9 min

Rentrée littéraire : le grand huit

Franck V Unsplash

Bienvenue dans le grand parc d'attraction de la rentrée littéraire. Et surtout dans son grand huit. Comme chaque année, plus de 500 romans seront dans les rayons des librairies dans cette rentrée littéraire. Comme chaque année, choix cornélien. Comme chaque année, des agacements, des livres dispensables et des heures de bonnes lectures perdues. Comme chaque année, aussi, des pépites. Ernest a déniché huit livres indispensables. Huit livres qui ne laissent pas indemnes et qui chacun, à sa façon, fait évoluer le lecteur. Ce sont huit romans français. Notre sélection étrangère arrive aussi. Ils seront cinq. Avec ces 13 livres, vous aurez alors un beau panorama de la rentrée littéraire : entre livres d'amour, livres drôles et livres puissants, il y a de quoi se remplir de belles émotions. En route pour le grand huit.

Ernest Mag De Turckheim PrinceÉmilie de Turckheim - Le Prince à la petite tasse - Calmann-Lévy : D'une immense beauté

Parfois, à la lecture d'un livre, dès les premières pages, on sait. On sait que cette lecture sera une lecture déterminante. De celles qui laissent une trace. De celles qui font pleurer, de celles qui font sourire, de celles qui interpellent. "Le Prince à la petite tasse" est de cette trempe.

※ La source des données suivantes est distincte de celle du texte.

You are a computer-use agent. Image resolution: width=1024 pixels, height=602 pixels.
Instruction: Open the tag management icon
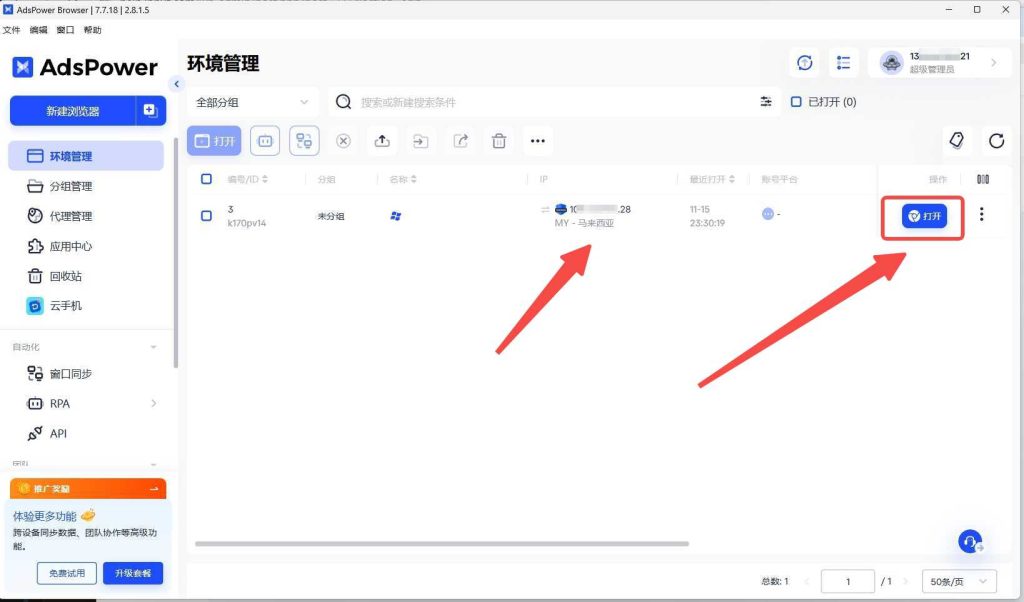956,141
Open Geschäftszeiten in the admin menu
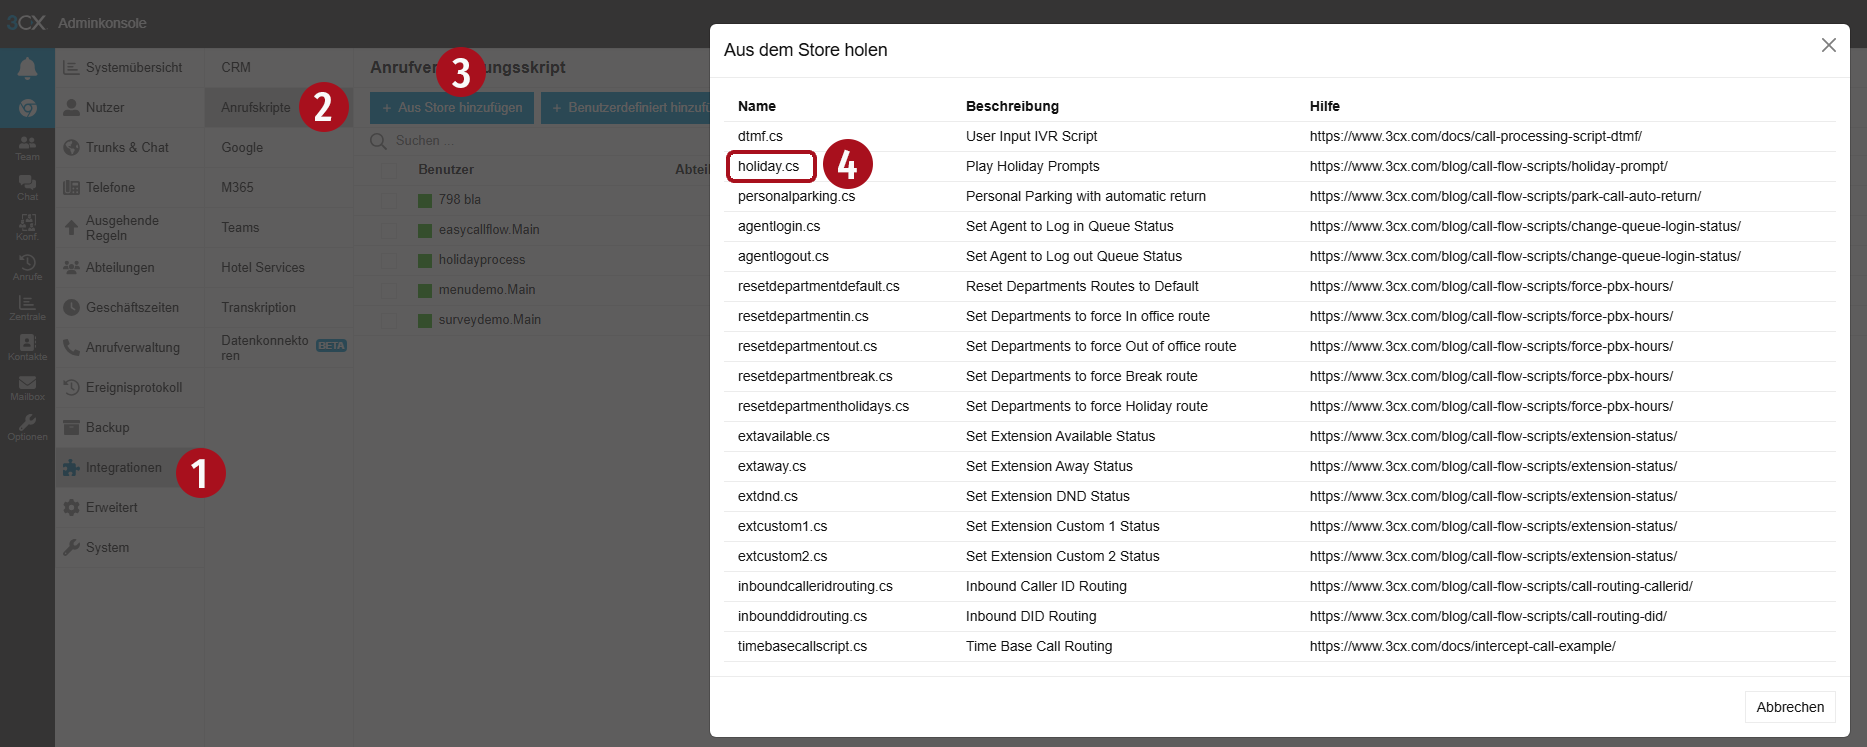Image resolution: width=1867 pixels, height=747 pixels. (132, 308)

Une lecture époustouflante, renversante et saisissante. Un jour où l'un des drames désormais réguliers des migrants faisait la une des journaux, Émilie de Turckheim lance à la cantonade : "ils sont des milliers dehors. On pourrait en accueillir un à la maison". Son mari renchérit : "oui, il faudra acheter un lit". L'un des enfants, Marius, veut "apprendre sa langue", quand, Noé, le plus petit "veut lui apprendre à jouer aux cartes". C'est ainsi que démarrent neuf mois de cohabitation entre la famille d’Émilie et Reza, réfugié Afghan qui a fui son pays à l'âge de 12 ans et qui se retrouve en France après être passé par l'Iran, l'Albanie, la Grèce, la Turquie et la Norvège. Reza s'installe petit à petit. La famille et lui apprennent à communiquer. Doucement. Par les gestes, par les mots, mais aussi par les silences.

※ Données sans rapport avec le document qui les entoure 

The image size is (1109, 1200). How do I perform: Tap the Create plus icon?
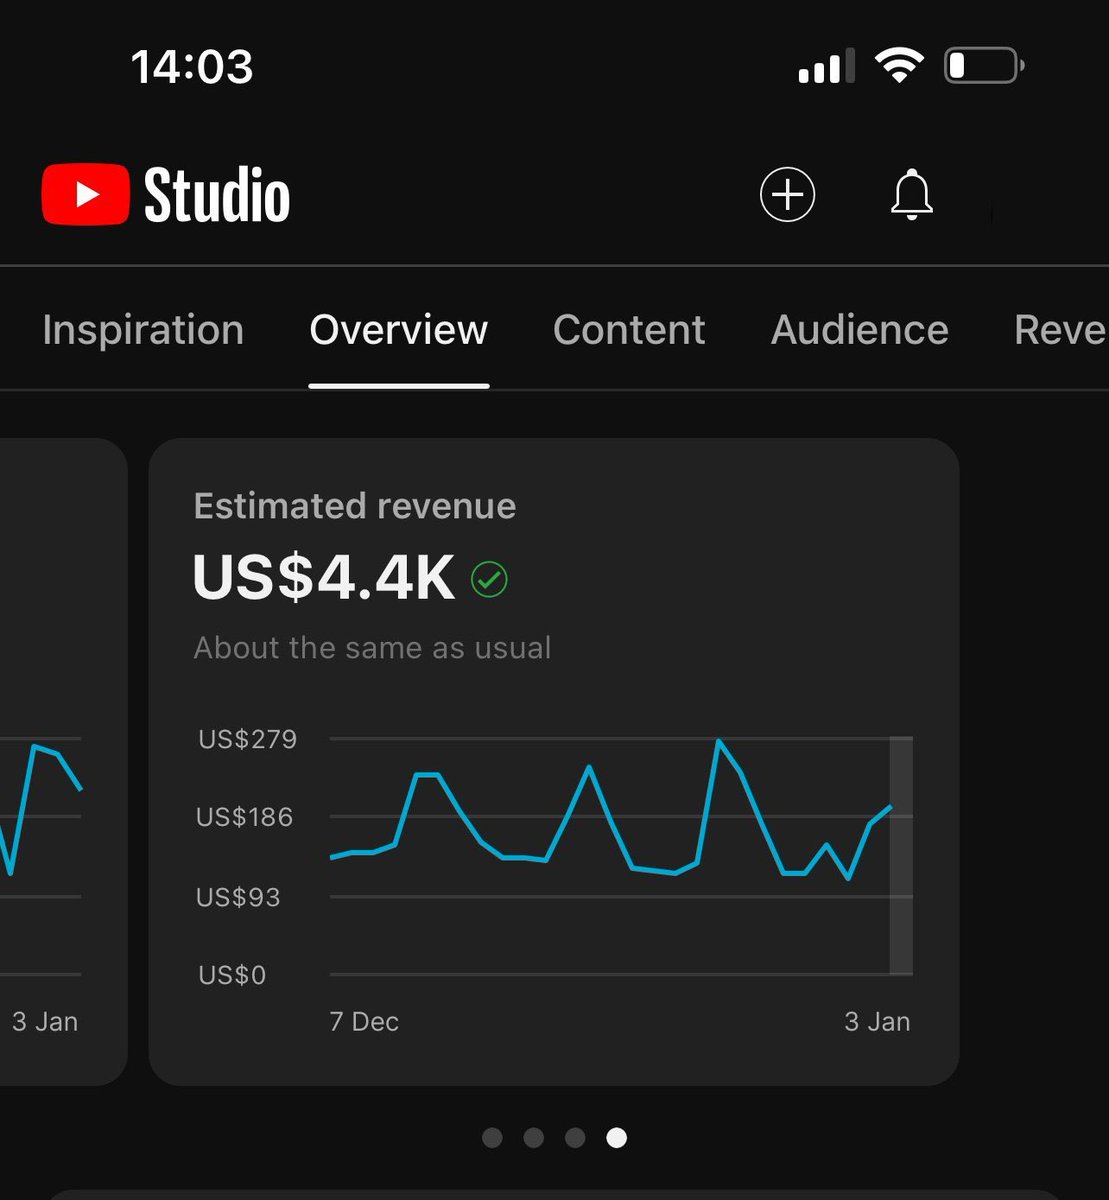coord(787,194)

Un livre délicat et puissant, joyeux et interpellant

Cette histoire individuelle devient une histoire familiale puis une histoire collective au sens où elle parle à chacun de nous. C'est bien là la prouesse d’Émilie de Turckheim dans ce récit touchant et juste de bout en bout : parvenir à faire de cette aventure familiale, une histoire universelle qui a trait à ce que chacun peut faire pour faire quelque chose qui le dépasse. Une histoire universelle qui a également trait à la relation à l'autre et aux autres et plus largement à ce qui peut s'appeler Fraternité. Ce livre est dense, rare, intense et joyeux. Reza est un soleil et la famille d’Émilie est une cabane qui aime recevoir ce soleil. Délicatesse, pudeur, et empathie sont parmi les choses importantes de ce roman. La lecture se fait en apnée. Avec des frissons et des émotions qui sont présentes tout au long de la lecture. Un des grands livres de la rentrée. A ne manquer sous aucun prétexte !

Retrouvez ici notre entretien avec Émilie de Turckheim sur son roman "L'enlèvement des sabines" paru l'an dernier. Et bientôt plus autour du "Prince à la petite tasse".

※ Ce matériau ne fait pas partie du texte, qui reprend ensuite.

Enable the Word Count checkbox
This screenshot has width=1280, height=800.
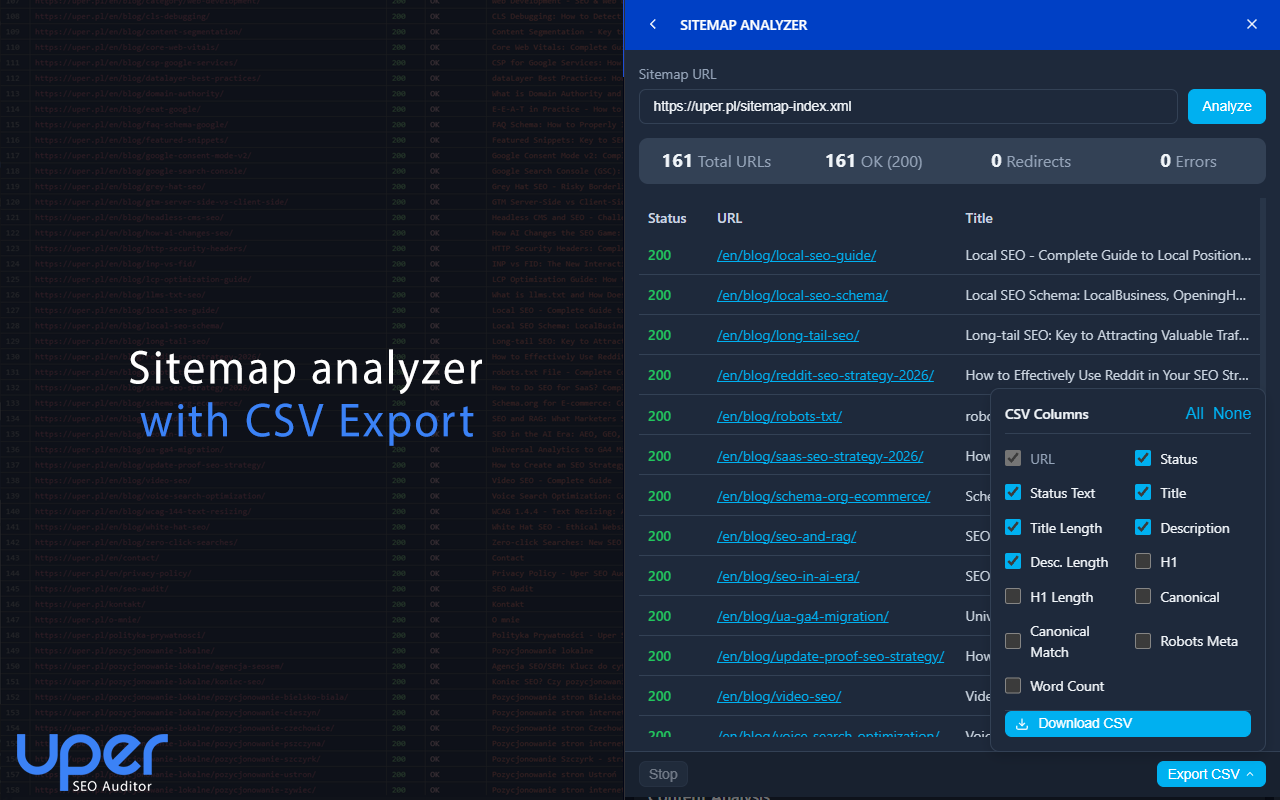(x=1012, y=685)
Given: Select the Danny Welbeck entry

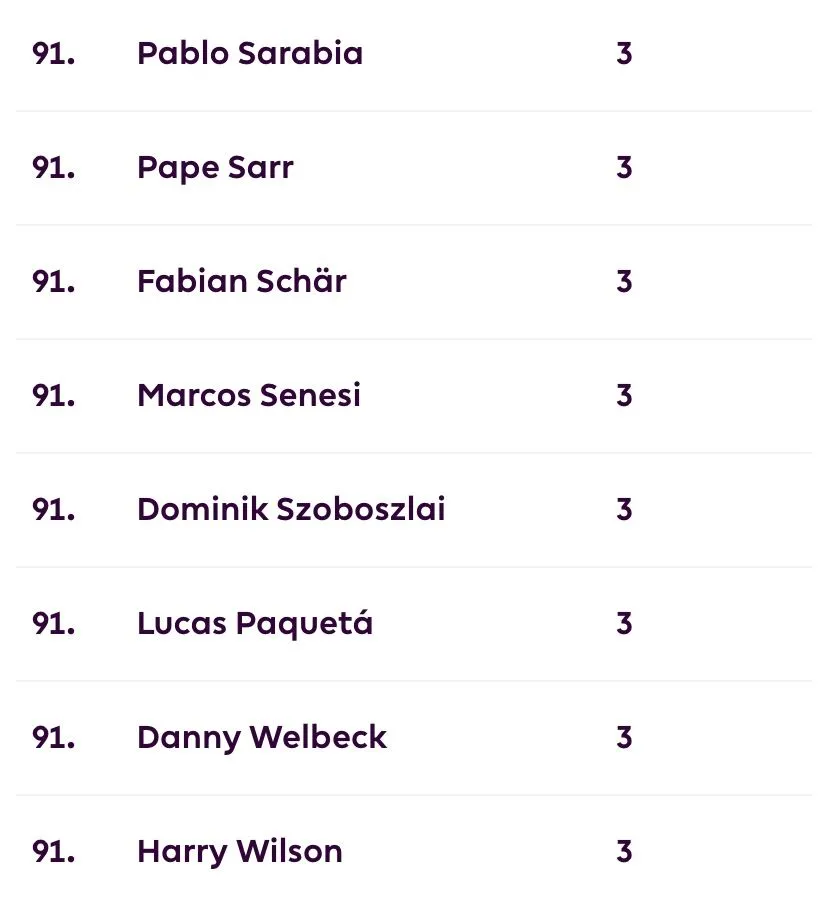Looking at the screenshot, I should [261, 738].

Ernest Mag IdeauxAurélie Filippetti - Les idéaux - Fayard : Un roman idéal !

Autant le dire tout de suite, à l'entame de la lecture des "Idéaux", quelques doutes ont germé. Une ex-ministre qui raconte l'histoire d'amour entre une politique de gauche avec un politique de droite, la peur a été réelle. Puis, dès les premières lignes, un souffle. Et surtout un flash : avant d'être femme politique Aurélie Filippetti était écrivain. Et un grand écrivain. Ses livres "les derniers jours de la classe ouvrière" ou "un homme dans la poche" étaient de vrais objets littéraires, avec du souffle et du style. Souffle et style. C'est justement ces deux ingrédients qui frappent dès les premiers instants de lecture. Du style dans la façon de mettre en scène ce monde politique qui ne pense qu'au pouvoir plutôt que de penser à la politique. Du style dans la façon dont Filippetti parvient à faire de son expérience, un roman universel, dense et passionnant. Un grand roman politique. Du souffle aussi, évidemment, dans le propos. Souffle dans sa façon de dépeindre l'emprise de la communication, souffle dans la façon de faire de la littérature pour saisir le réel et poser ainsi des questions en variant les points de vue et en ouvrant les horizons. Du souffle enfin dans la plume d'Aurélie Filippetti. Une plume acérée et tranchante qui se plante là où il faut.